Portaudio is not as high-performance, but is much simpler for the user (no special configuration should be needed on their end, unlike jack). Most open source cross platform audio programs that I have used use portaudio (much moreso than openal), but unlike jack I have not used it personally. It is callback based, and looks pretty straightforward though.

Justin Smith
Thanks for the idea. Is there any way to statically link to a redistributable version of jack? If not I don't think it will work for me. We're very concerned about easy deployment. I'll keep reading up on them.
Yuvi Masory
For enduser convenience portaudio is probably your best bet, I edited my answer to reflect that.
Justin Smith
I re-read and see you are already using portaudio - if you are having performance problems just displaying a waveform I recommend removing non-rt-safe functions from your callback, and moving them into the main thread. Non-rt functions are mainly: printf or any other io to files or sockets, anything that waits on a semaphor, or malloc.
Justin Smith
Thans again. I'm not currently using PortAudio, Right now the app uses Java Sound which is good on Mac, barely acceptable on Windows, and essentially broken on Linux. So I'm looking to reimplement my audio interface with JNI. I played with RTAudio a bit. I can't get it to compile on Linux, but in Mac it works well. The only drawback I see is that it's very high level so the only way to get progress notifications is to query the line in a sleeping loop. And it doesn't support gain controls.
Yuvi Masory
gain control is easy to do in the client for(i = 0; i < BUFFSIZE; i++) { buffer[i] *= gain } - unless you are mixing a large number of channels this should not be too much of an efficiency hit. Also - if by progress notifications you mean playback progress, you could increment a progress counter in your callback.
Justin Smith
+1  A: 

NO I strongly recommend against Portaudio. I've had problems with functions behaving differently on Linux and Windows, or don't working as documented (if documented). Basically I couldn't synchronize sound playback to the system clock while correcting for the sound card deviation from perfect 44100hz.

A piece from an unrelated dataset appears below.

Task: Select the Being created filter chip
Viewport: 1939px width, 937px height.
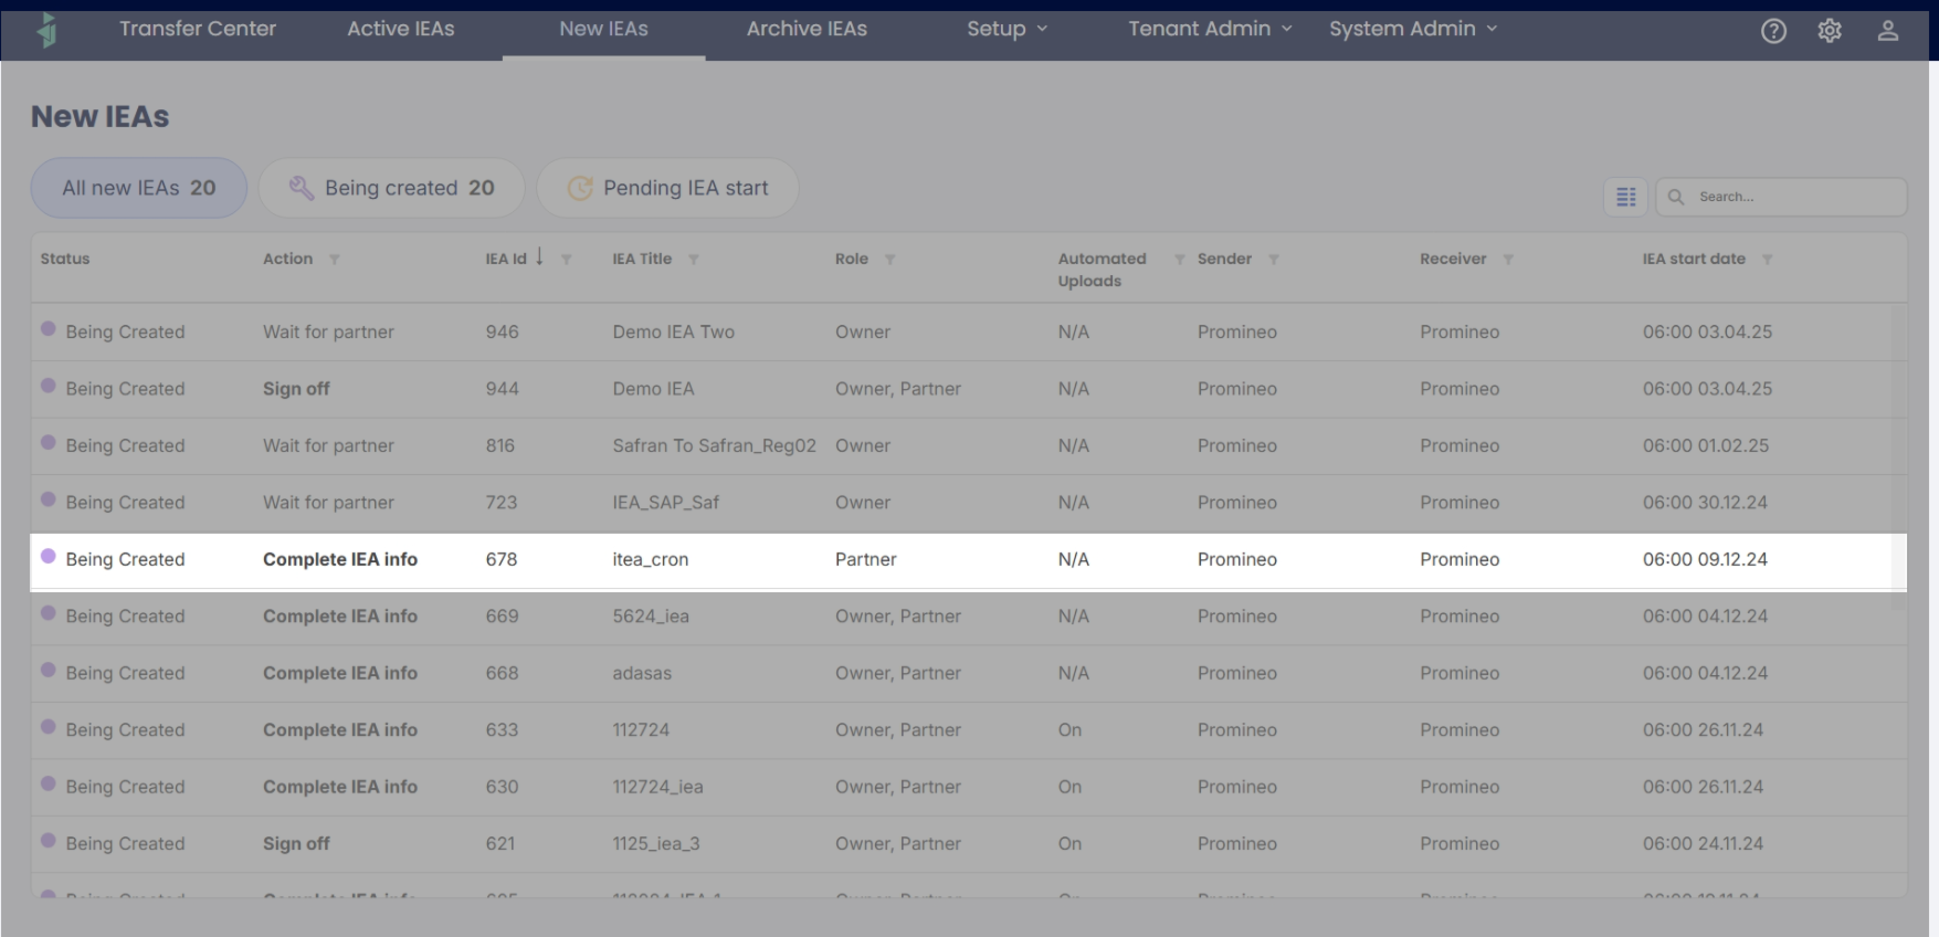Action: tap(391, 188)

The project seems dead anyway.

ponce
What is your suggestion?
Yuvi Masory
Well if you want to synchronize to an external clock you may want need to know the delay between playback and effective ouput in the sound card. With portaudio you can do that with Windows... But it's not that common in sound libraries. I don't know if any other library can do that. In the audio world ASIO is known to bring lower latency but I've no experience with programming with that.